Re: i18n comments on Polyglot Markup from Maciej Stachowiak on 2010-07-15 (public-html@w3.org from July 2010)

From: Maciej Stachowiak <mjs@apple.com>
Date: Thu, 15 Jul 2010 13:33:58 -0700
To: Richard Ishida <ishida@w3.org>
Cc: 'Sam Ruby' <rubys@intertwingly.net>, 'Leif Halvard Silli' <xn--mlform-iua@xn--mlform-iua.no>, 'Anne van Kesteren' <annevk@opera.com>, public-html@w3.org
Message-id: <AC8623B9-FF5E-4AC4-AEB8-ED92F749F1F6@apple.com>

On Jul 15, 2010, at 1:01 PM, Richard Ishida wrote:

> 
>> 
>> We could also go a different way entirely, and say that polyglot
>> documents are a subset of both HTML5 and XHTML5, and the subset that we
>> select is only utf-8.  I mention this as this is my personal
>> recommendation on the matter, but I can live either of the other two
>> alternatives mentioned above.
> 
> While it would be wonderful to live in a world where only utf-8 encodings
> are allowed, I'm not sure we can do that.  I think we need to acknowledge
> that these are XML documents, and although we certainly constrain the
> vocabulary, I'm leery about messing with the right of people to use other
> encodings if they insist. 

The very nature of the Polyglot document is that it does not allow arbitrary XML, HTML or XHTML constructs - only those that can be used to generate documents that are conforming both ways and work sufficiently the same both ways. For the target audience of this spec, it seems likely that they will want to follow best practices, and so utf8 will be an acceptable constraint.

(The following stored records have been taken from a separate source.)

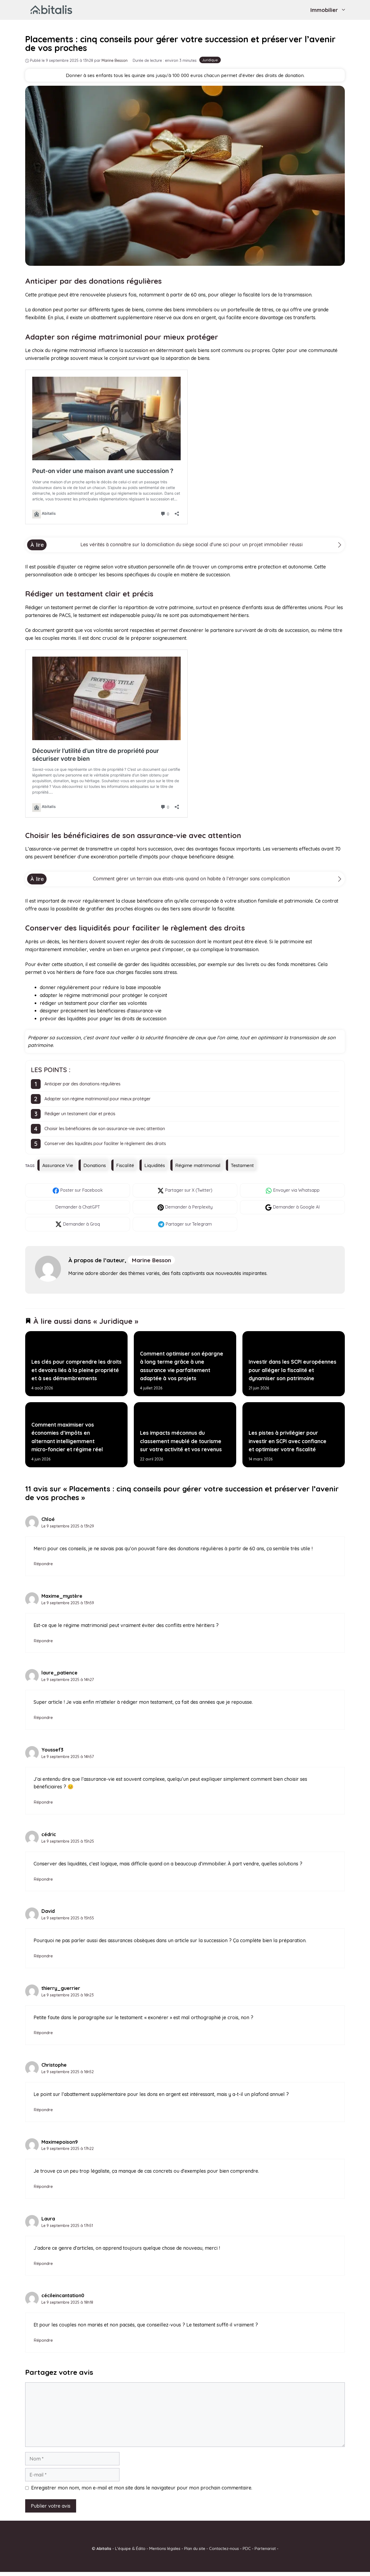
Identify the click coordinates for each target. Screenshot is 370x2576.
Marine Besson (151, 1260)
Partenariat (265, 2548)
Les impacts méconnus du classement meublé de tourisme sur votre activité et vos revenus (181, 1441)
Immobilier (324, 10)
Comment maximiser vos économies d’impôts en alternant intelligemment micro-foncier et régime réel (67, 1437)
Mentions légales (164, 2548)
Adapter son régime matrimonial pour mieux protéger (97, 1098)
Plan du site (194, 2548)
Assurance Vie (57, 1165)
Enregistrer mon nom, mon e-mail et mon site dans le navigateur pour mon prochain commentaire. (141, 2488)
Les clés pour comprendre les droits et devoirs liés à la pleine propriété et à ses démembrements (76, 1370)
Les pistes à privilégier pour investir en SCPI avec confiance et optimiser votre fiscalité (287, 1441)
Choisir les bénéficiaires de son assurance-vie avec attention (104, 1128)
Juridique (210, 60)
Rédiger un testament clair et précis (79, 1113)
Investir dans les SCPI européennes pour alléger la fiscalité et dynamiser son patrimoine (292, 1370)
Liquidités (154, 1165)
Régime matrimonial (197, 1165)
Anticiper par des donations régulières (82, 1083)
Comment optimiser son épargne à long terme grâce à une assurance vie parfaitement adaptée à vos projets (181, 1366)
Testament (242, 1165)
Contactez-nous (224, 2548)
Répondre (43, 1563)
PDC (247, 2548)
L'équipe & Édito (130, 2548)
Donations (94, 1165)
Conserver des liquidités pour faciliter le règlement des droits (105, 1143)
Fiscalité (125, 1165)
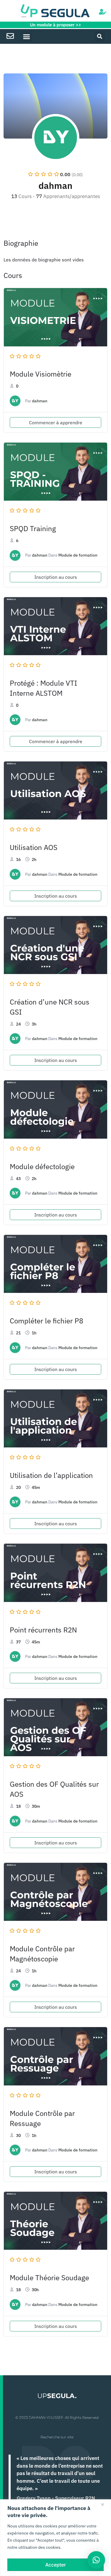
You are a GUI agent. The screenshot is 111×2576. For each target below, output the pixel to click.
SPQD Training (33, 528)
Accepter (55, 2564)
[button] (26, 36)
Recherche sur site (57, 2437)
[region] (55, 2537)
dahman (39, 401)
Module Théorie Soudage (49, 2277)
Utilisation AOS (33, 847)
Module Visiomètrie (40, 374)
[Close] (104, 2504)
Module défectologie (42, 1166)
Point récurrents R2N (43, 1630)
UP (57, 2396)
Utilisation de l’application (51, 1475)
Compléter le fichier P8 (46, 1320)
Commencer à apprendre (55, 422)
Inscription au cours (55, 577)
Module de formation (77, 555)
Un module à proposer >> (55, 25)
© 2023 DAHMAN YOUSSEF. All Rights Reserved (57, 2417)
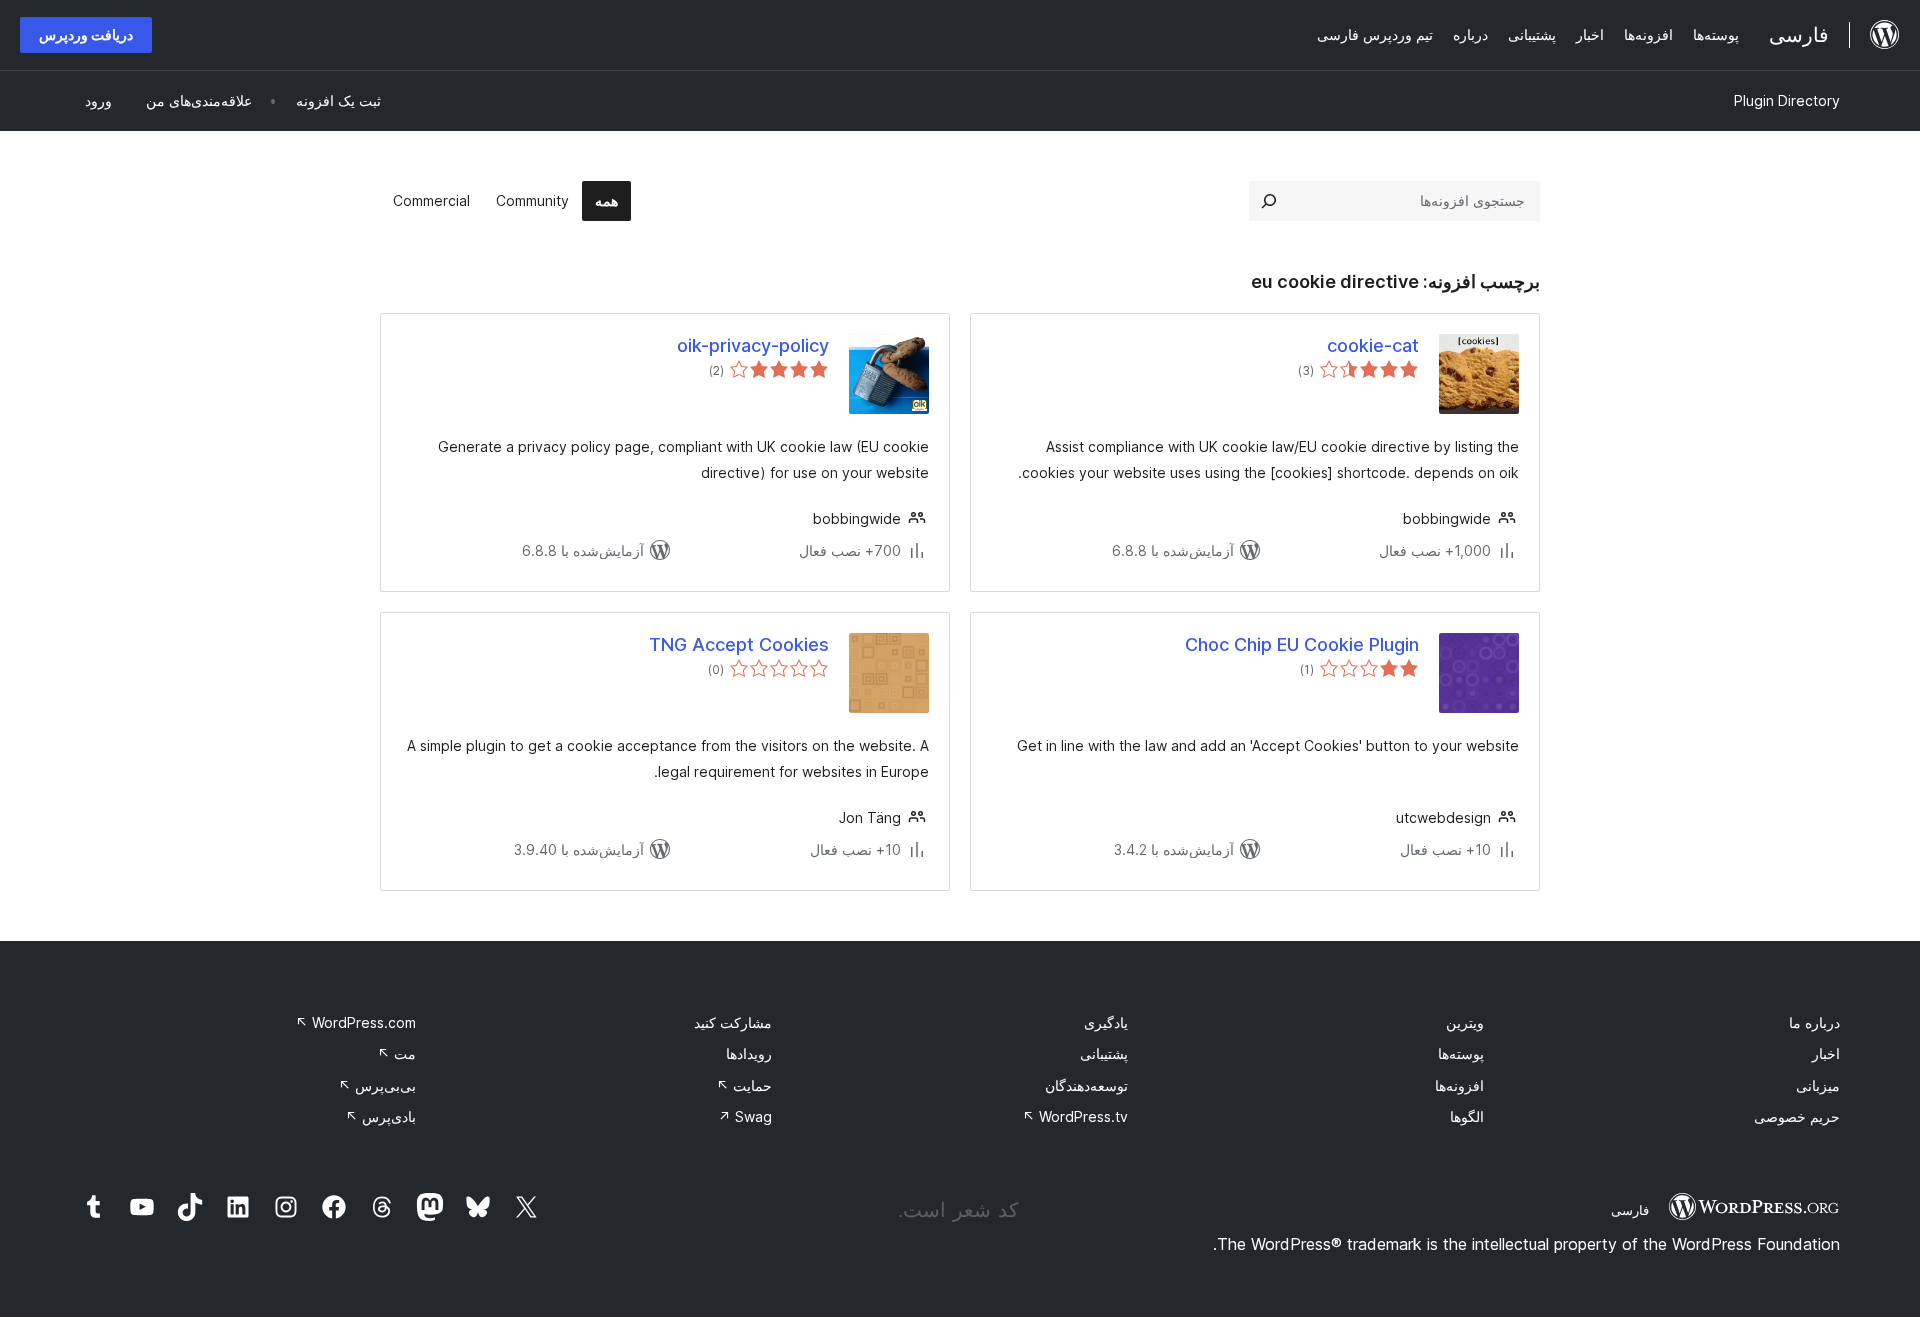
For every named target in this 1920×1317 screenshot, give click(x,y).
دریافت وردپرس (86, 34)
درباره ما (1814, 1022)
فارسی (1630, 1210)
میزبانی (1818, 1085)
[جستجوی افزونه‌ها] (1269, 201)
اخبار (1826, 1053)
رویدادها (749, 1053)
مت (396, 1053)
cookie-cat (1373, 345)
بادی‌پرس (380, 1116)
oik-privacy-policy (753, 345)
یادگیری (1106, 1022)
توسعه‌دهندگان (1086, 1085)
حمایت (744, 1085)
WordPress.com (355, 1022)
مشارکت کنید (733, 1022)
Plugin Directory (1787, 100)
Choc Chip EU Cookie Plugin (1302, 644)
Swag (745, 1116)
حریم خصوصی (1797, 1116)
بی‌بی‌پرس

I am not informed enough to have an opinion on the underlying technical merits overall, but I will mention a few things from implementation experience with this stuff:

- the behavior of <meta charset=utf16> in text/html (in that it will never switch you to utf-16 encoding unless you were already using it) is quite confusing; it certainly surprised me when I first learned about it years ago
- charset encodings that are not an ASCII superset (where ASCII characters appear as the same single byte they are in ASCII) can be problematic to handle, and can also lead to security problems when content authors do filtering in a way that assumes ASCII.

Regards,
Maciej

Received on Thursday, 15 July 2010 20:34:38 UTC